> [YOUR GOAL]: Below, turn the stretch from the line containing "affairs [156, 167]" through the line containing "public [753, 147]" into a Markdown table. Use the columns Row and Entry, and skip any blank lines.

--- begin ---

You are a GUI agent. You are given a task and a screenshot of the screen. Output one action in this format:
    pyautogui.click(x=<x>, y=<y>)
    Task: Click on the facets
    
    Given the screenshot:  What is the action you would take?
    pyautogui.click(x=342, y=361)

--- end ---
--- begin ---

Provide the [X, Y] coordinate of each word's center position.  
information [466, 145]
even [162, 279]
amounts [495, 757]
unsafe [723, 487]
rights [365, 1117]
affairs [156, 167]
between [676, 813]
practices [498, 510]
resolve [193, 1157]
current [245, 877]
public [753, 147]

--- end ---

> [FINAL RESULT]:
| Row | Entry |
|---|---|
| 1 | affairs [156, 167] |
| 2 | between [676, 813] |
| 3 | practices [498, 510] |
| 4 | resolve [193, 1157] |
| 5 | current [245, 877] |
| 6 | public [753, 147] |